=== BRIEF ===
Without the pictures, give the records again exactly as they appear.

*** Begin section ***

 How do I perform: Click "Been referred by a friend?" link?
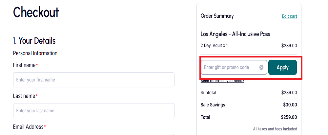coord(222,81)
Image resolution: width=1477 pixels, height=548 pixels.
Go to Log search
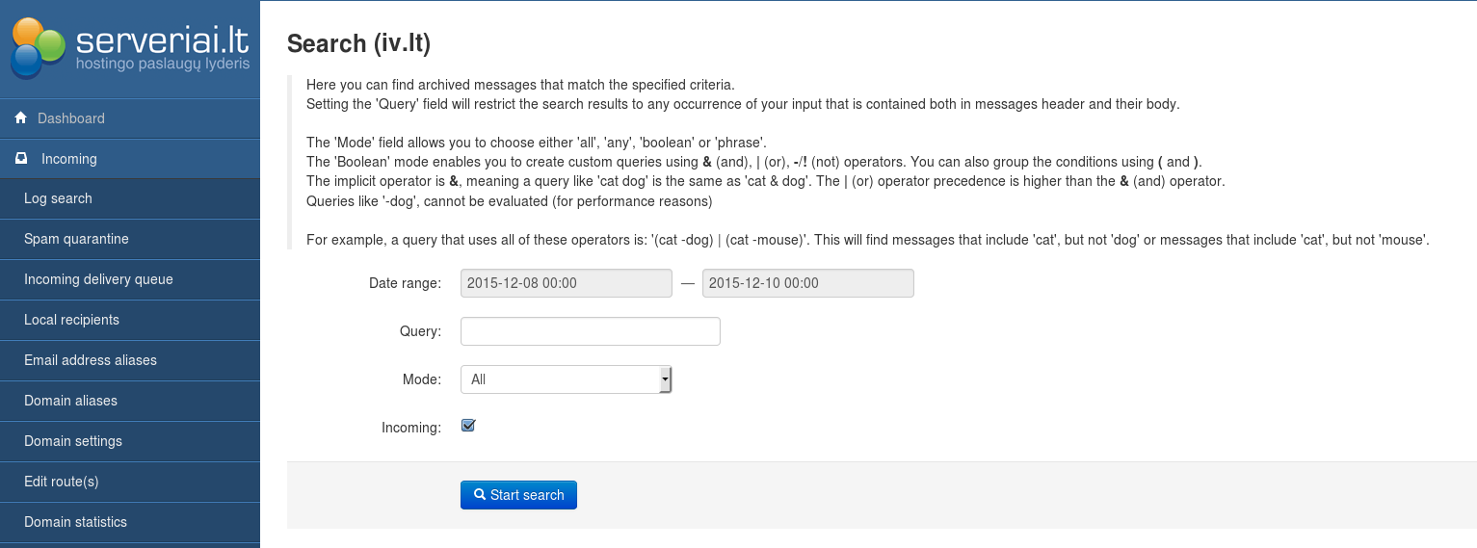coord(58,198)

*** End section ***

=== RESPONSE TO THIS TASK ===
 How do I perform: Click "Been referred by a friend?" link?
coord(222,81)
Image resolution: width=1477 pixels, height=548 pixels.
Go to Log search
coord(58,198)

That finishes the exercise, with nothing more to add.